AI and Automation
Wednesday February 5, 2025
To people who see the performance of DeepSeek and think: 'China is surpassing the U.S. in AI.' You are reading this wrong. The correct reading is: 'Open source models are surpassing proprietary ones'
Yann LeCun
Chief AI Scientist, Meta
If you’ve been caught up in the wave of DeepSeek mania, there’s one aspect of this powerful new AI model you may not have had a chance to reflect on: its open-source nature.
Straight to the source: "Proprietary" AI models, where the IP is a closely guarded secret (think OpenAI/ChatGPT) have long dominated the landscape.
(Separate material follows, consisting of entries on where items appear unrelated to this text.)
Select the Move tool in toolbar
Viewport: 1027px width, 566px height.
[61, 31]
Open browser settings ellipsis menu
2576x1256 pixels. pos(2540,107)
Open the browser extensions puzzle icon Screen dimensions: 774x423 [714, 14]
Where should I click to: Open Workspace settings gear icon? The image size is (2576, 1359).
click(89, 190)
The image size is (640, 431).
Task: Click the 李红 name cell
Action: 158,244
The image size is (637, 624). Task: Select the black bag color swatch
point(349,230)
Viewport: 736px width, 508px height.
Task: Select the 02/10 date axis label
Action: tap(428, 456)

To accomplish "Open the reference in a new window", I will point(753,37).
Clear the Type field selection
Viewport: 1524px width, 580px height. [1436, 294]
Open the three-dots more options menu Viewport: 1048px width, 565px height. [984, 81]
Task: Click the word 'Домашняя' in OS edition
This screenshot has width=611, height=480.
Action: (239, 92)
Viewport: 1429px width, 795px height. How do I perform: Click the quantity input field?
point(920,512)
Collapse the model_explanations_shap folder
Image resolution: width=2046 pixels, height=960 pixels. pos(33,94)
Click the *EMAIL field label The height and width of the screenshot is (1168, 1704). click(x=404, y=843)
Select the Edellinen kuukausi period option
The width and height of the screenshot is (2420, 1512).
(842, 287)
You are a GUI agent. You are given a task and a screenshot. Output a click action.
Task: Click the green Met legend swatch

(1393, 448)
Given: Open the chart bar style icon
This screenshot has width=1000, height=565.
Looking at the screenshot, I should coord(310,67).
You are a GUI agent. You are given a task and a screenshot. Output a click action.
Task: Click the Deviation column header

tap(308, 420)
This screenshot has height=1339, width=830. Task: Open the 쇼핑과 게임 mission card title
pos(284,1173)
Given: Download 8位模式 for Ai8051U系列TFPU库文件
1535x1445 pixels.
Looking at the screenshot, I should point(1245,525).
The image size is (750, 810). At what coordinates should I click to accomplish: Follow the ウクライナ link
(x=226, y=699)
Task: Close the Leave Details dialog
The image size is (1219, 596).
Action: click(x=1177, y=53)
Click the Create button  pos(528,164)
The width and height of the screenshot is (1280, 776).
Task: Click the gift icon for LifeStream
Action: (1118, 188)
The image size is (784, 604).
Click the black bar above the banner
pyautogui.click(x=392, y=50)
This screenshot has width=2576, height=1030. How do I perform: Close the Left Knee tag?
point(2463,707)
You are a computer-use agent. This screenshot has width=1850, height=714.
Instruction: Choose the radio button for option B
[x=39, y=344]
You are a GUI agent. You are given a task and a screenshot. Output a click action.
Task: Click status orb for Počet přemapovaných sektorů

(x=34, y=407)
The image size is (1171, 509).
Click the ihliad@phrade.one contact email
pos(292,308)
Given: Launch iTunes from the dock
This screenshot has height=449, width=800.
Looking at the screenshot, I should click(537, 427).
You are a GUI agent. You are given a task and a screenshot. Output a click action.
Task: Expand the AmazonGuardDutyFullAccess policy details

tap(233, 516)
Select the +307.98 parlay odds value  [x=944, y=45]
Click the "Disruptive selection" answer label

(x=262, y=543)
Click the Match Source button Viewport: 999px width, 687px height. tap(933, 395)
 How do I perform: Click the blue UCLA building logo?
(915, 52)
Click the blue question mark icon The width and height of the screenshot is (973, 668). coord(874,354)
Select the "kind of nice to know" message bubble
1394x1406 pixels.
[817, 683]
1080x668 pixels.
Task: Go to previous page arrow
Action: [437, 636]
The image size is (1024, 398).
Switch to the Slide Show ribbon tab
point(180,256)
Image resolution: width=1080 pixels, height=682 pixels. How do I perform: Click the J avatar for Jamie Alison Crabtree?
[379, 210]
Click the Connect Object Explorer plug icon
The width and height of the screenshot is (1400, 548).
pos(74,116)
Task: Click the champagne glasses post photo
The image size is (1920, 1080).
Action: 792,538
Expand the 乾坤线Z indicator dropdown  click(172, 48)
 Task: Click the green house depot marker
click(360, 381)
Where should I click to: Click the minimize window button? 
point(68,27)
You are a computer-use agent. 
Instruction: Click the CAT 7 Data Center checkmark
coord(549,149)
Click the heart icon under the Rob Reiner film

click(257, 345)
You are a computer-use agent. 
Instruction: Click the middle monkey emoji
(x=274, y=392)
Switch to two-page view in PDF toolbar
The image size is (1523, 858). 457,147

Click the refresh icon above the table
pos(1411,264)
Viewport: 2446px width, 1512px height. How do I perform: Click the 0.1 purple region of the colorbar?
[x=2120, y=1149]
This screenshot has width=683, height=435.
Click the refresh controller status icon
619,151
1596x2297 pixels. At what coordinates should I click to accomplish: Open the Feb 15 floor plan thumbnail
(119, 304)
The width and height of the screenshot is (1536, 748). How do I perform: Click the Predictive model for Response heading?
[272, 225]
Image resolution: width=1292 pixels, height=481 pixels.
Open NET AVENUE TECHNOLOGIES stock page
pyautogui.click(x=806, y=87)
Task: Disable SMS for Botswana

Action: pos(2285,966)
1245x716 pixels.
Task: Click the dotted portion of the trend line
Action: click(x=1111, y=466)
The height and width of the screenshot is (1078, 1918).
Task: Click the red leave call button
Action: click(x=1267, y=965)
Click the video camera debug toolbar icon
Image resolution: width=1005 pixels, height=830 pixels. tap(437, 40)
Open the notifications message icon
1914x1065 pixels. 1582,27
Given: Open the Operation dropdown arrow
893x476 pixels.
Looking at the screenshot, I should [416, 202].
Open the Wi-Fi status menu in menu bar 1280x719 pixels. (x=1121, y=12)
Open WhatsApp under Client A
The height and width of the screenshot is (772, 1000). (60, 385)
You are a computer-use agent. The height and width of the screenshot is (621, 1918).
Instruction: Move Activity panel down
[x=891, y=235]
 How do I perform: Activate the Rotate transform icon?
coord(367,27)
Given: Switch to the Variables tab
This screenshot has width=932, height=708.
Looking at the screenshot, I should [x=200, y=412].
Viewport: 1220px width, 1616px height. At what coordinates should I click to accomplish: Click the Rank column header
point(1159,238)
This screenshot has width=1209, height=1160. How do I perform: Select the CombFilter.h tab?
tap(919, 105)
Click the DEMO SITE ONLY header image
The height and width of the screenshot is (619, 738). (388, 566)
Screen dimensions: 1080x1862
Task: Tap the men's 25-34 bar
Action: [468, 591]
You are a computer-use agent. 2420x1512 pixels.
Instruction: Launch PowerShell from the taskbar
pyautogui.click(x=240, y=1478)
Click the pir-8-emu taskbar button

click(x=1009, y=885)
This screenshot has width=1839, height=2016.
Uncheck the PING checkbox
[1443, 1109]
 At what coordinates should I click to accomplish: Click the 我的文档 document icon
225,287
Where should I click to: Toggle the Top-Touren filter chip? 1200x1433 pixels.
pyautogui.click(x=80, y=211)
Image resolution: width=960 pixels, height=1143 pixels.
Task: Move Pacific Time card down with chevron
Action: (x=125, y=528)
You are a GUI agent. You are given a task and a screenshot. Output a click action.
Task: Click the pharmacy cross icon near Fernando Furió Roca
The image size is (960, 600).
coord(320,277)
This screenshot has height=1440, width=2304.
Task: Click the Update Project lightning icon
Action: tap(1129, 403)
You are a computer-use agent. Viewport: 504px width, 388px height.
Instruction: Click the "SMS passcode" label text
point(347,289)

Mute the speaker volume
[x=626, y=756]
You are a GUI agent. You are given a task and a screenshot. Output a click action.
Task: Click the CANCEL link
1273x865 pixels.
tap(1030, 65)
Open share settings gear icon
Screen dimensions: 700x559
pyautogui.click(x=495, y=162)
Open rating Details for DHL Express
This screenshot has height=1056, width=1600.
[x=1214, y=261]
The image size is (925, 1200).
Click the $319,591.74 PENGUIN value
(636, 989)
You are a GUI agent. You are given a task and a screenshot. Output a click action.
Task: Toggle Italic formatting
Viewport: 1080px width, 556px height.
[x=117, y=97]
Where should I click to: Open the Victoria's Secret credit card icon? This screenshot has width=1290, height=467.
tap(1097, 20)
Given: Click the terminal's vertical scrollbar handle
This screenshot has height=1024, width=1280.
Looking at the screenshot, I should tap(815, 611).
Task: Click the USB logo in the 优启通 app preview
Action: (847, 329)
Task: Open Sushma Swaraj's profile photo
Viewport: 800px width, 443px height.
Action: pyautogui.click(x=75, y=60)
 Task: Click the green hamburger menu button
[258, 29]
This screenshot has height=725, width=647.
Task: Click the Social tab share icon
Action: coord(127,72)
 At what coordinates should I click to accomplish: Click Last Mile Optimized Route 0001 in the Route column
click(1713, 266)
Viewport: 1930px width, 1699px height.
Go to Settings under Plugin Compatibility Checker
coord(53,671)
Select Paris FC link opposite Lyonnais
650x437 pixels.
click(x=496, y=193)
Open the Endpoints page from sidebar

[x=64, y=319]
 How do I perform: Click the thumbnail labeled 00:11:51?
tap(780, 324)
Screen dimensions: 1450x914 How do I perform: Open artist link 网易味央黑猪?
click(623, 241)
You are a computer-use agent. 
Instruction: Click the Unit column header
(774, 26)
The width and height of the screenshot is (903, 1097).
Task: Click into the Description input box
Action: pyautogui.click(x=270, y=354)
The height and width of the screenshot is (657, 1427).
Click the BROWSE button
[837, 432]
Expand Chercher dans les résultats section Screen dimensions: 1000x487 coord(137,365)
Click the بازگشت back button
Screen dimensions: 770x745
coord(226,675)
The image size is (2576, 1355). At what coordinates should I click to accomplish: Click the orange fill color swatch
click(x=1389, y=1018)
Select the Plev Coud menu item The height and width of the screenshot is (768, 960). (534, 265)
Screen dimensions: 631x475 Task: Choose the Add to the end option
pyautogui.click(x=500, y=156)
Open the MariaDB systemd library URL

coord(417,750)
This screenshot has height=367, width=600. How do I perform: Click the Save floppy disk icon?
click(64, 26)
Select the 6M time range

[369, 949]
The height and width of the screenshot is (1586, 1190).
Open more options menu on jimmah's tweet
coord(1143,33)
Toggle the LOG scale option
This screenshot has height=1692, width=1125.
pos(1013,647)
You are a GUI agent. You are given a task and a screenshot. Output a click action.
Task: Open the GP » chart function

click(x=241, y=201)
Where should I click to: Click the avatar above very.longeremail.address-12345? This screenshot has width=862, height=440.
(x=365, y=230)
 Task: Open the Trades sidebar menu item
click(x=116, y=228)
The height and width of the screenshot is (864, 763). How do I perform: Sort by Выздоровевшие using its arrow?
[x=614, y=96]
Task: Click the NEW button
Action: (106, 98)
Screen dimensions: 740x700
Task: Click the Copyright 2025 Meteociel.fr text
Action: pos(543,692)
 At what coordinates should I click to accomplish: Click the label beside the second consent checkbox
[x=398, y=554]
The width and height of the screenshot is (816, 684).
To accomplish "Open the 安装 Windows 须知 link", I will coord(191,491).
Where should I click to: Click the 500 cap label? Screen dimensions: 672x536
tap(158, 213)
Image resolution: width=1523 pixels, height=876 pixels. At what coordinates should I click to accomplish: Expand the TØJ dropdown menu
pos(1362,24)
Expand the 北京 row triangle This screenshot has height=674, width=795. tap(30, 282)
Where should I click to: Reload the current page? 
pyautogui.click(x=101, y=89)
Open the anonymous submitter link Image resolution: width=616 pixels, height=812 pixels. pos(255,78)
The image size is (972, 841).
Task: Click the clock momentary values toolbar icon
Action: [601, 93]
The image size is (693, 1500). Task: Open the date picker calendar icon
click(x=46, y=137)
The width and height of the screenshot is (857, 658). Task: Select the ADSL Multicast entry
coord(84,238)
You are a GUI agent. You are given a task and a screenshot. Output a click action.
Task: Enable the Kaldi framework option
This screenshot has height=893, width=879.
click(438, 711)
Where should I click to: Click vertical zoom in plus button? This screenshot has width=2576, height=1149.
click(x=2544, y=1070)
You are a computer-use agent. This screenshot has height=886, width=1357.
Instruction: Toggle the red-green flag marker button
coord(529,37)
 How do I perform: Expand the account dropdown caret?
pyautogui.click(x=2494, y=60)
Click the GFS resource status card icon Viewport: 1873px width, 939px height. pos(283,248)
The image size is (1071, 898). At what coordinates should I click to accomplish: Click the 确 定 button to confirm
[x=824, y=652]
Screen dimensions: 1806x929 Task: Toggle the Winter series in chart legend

But DeepSeek's success has highlighted the potential for achieving high-powered performance and efficiency when development is thrown open to a community of enthusiasts.
Open all hours: The open-source approach has fueled DeepSeek's rapid success by making cutting-edge AI widely accessible, fostering global collaboration, reducing costs, enhancing transparency, and intensifying competition with proprietary models.
A different perspective: Meta's AI model, Llama, is another example of open-source development, so it’s not surprising the company’s Chief AI Scientist, Yann LeCun, is enthusiastic about another open-source AI winning critical acclaim. "To people who see the performance of DeepSeek and think: 'China is surpassing the U.S. in AI.' You are reading this wrong. The correct reading is: 'Open source models are surpassing proprietary ones'," LeCun said in a post on Threads.
The downside: While open-source AI development offers numerous advantages, its free-flowing nature also comes with several potential drawbacks, including security risks and quality control issues. Research by Cisco found critical security flaws in DeepSeek's R1 model.
"DeepSeek R1 was purportedly trained with a fraction of the budgets that other frontier model providers spend on developing their models. However, it comes at a different cost: safety and security," Cisco researchers Paul Kassianik and Amin Karbasi wrote.